Payment Sent (Unique Transaction ID5HF127557S8683133)


----------



## Chrissyronald (Jan 15, 2012)

I am interested in putting my name down


----------



## Dave28 (Apr 3, 2011)

Hi Gordon, would like to join the beginners group on the 3rd, could you add my name if there is space and give me details of where to pay
David q


----------



## caledonia (Sep 13, 2008)

MaDGeoff said:


> Are place still available, if so could you let me know an address where to bring you the payment?


 Sent :thumb:


Chrissyronald said:


> I am interested in putting my name down


 Sent :thumb:


Matt B said:


> Payment has been sent. Really looking forward to this. Been meaning to go to one of these for 3 years now.
> 
> Payment Sent (Unique Transaction ID5HF127557S8683133)


 Thank you :thumb:


Dave28 said:


> Hi Gordon, would like to join the beginners group on the 3rd, could you add my name if there is space and give me details of where to pay
> David q


 Sent :thumb:

Mrs C


----------



## Chrissyronald (Jan 15, 2012)

Payment sent this morning.


----------



## caledonia (Sep 13, 2008)

MaDGeoff said:


> Are place still available, if so could you let me know an address where to bring you the payment?





Dave28 said:


> Hi Gordon, would like to join the beginners group on the 3rd, could you add my name if there is space and give me details of where to pay
> David q





Chrissyronald said:


> Payment sent this morning.


 Thank you and I have added your names to the confirmed list. I will leave the rest to Gordon when he gets back and new messages will no doubt be sent over the weekend.

Mrs C. :wave:


----------



## ChrisEG6 (Dec 26, 2012)

Gordon will you be running any more prior to summer would love to come to this one but i have a bill for my car at the end of the month  would defo be at the next one if i still havent got the hang of the da by then  cheers, chris


----------



## MaDGeoff (Feb 12, 2013)

Good to meet you today Gordon and am looking forward to becoming a polishing pro by the end of the 3rd March! 
Do not think the missus quite understands what its all about because she said i can get some practice in by washing the dishes....... luckily i got out of it by saying washing up liquid is a big no no.


----------



## caledonia (Sep 13, 2008)

Final pms have been sent out this evening for this weekends up and coming class.
As mentioned in the last class be aware this is an open workshop and you will be required to get down and dirty as it were. Also be aware kneeing at the side of a car can be chilly so again dress appropriately.
See you all on Sunday.
Gordon.


----------



## Nanoman (Jan 17, 2009)

caledonia said:


> Remember you well and this is not in a bad way. Since followed your work and seen your Audi in person. Credit to you and your dedication. Thanks for the feedback :thumb:


Audi is gone now. Replaced with this badboy. Paint harder than granite but managed to improve it a little using the things you and DaveKG taught last year as you can see...

Before









After (the best I could get in the fading light)

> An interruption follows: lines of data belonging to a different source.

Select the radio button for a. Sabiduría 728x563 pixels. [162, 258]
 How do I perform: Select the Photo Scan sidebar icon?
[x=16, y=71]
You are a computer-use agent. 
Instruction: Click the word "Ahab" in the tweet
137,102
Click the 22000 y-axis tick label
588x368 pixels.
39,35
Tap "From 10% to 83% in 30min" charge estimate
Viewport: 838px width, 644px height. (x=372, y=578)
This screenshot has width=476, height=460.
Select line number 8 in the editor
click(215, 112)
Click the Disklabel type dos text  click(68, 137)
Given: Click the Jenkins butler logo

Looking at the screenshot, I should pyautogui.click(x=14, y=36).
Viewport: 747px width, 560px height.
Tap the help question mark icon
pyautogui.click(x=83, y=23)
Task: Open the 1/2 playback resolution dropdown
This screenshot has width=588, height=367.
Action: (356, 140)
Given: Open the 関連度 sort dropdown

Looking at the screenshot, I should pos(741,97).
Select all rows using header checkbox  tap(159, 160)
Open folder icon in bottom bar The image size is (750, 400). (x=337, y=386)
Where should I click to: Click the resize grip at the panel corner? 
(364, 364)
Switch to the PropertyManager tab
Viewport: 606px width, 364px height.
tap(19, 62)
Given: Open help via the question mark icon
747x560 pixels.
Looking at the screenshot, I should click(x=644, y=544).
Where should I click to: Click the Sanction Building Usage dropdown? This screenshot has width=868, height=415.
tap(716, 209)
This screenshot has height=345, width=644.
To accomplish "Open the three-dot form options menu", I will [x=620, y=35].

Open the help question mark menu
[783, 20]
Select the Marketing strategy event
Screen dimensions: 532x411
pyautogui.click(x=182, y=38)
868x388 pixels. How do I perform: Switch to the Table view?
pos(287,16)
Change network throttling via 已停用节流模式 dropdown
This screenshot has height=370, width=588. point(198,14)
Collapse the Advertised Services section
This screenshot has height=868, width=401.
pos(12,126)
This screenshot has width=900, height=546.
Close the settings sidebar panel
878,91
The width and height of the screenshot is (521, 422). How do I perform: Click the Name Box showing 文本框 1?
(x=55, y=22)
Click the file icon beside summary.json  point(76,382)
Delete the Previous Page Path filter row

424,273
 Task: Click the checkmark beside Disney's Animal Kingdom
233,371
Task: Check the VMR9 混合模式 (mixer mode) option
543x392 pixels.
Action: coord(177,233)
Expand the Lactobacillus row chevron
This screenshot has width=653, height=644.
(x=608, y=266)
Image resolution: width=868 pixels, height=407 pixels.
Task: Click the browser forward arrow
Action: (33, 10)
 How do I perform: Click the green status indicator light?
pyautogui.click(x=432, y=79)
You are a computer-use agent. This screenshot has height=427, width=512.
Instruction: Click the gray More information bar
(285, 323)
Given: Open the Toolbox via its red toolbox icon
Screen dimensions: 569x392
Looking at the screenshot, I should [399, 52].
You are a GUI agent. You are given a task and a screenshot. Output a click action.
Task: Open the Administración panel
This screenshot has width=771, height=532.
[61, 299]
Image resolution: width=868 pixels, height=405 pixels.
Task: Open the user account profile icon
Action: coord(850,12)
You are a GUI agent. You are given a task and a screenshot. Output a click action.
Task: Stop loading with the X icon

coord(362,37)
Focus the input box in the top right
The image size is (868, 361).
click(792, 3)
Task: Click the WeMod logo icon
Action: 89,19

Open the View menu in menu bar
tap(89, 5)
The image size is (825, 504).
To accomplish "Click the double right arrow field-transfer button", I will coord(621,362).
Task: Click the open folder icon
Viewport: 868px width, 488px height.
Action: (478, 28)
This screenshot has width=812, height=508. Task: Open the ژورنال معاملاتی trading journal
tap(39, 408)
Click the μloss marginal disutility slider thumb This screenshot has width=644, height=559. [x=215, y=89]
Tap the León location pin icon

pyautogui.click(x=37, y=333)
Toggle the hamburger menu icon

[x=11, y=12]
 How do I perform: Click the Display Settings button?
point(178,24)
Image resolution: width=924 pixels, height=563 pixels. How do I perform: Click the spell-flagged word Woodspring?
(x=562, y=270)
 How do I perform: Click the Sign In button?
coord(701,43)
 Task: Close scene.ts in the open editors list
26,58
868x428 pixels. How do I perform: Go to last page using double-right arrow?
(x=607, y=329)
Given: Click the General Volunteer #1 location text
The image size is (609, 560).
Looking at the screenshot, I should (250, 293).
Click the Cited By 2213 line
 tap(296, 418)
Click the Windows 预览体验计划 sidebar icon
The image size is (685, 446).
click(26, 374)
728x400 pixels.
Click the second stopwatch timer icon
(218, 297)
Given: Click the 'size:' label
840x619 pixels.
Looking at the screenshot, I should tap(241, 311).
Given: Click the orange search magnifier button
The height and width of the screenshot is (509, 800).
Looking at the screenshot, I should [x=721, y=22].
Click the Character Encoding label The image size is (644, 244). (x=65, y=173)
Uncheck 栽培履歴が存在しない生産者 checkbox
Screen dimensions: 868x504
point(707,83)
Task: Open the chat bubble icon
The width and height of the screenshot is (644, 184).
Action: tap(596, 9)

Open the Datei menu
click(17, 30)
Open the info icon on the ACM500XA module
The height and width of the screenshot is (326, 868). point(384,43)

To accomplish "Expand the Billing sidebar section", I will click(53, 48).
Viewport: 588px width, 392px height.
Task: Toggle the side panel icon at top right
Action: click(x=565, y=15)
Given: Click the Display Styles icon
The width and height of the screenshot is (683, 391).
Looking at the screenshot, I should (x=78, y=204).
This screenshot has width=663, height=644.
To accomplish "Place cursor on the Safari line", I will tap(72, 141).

And another just before I called it a day


----------



## caledonia (Sep 13, 2008)

Very Nice Grant. New cars looking well and certainly a more rewarding colour to see the quality achieved. I also saw a post from you while I was browsing. If you require an bit of guidance on the said mentioned polish. I am sure I can few up a few minutes Sunday Mid afternoon if your free.
Gordon.


----------



## Matt B (Feb 21, 2010)

Well after a 152 mile trip. I'm home. 

Have to say the day was worth every penny. The knowledge that Gordon has and his ability to pass it on is extraordinary. Thoroughly enjoyed it even if it was a tad chilly. 

Now I'll need to re read my notes and make sure they make sense. And put it into practise. 

Thanks Gordon for your time and patience.


----------



## Ravinder (Jul 24, 2009)

Echo the above statement. Thank you Gordon.


----------



## Shariain (Feb 6, 2013)

+1 on above statements. It was a very informative day and a great way to gain confidence so I can tackle my own car. 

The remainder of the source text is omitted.